REQUIRED ACTION: Gather all lines in the entries that include the word "León".

PROVIDED DATA:
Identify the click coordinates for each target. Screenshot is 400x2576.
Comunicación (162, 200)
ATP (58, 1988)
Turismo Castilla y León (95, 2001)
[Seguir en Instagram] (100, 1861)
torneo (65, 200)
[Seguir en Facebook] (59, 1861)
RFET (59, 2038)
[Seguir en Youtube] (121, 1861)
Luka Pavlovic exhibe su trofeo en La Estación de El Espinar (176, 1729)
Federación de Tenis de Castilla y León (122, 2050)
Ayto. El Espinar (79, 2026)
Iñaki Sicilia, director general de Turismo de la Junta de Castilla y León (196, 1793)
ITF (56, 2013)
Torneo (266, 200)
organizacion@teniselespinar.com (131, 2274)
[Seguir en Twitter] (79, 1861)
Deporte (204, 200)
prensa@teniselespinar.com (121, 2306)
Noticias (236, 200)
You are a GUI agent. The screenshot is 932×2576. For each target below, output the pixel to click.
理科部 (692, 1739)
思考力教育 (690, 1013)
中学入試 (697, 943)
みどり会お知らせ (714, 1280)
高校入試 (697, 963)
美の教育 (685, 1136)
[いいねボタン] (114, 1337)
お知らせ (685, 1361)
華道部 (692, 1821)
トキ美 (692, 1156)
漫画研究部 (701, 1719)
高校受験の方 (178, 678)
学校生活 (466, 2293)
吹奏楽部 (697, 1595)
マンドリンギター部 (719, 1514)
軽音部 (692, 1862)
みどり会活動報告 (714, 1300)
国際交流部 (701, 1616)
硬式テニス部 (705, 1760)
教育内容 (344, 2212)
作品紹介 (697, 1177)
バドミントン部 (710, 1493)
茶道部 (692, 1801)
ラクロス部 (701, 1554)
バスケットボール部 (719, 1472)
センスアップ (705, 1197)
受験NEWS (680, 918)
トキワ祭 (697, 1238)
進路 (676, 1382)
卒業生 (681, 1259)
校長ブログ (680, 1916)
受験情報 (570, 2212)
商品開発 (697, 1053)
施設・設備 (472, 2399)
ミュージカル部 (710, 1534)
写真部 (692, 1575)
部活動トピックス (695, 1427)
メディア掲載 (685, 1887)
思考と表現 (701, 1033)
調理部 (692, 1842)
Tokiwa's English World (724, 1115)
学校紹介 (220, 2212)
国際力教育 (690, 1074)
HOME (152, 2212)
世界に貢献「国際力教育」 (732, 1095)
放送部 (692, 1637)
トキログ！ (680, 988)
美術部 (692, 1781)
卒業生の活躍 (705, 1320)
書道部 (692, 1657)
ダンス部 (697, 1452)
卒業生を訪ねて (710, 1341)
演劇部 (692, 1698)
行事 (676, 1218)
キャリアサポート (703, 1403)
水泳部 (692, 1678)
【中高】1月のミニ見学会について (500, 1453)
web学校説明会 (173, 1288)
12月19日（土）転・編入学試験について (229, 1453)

RESULT FOR THIS TASK:
Turismo Castilla y León (95, 2001)
Federación de Tenis de Castilla y León (122, 2050)
Iñaki Sicilia, director general de Turismo de la Junta de Castilla y León (196, 1793)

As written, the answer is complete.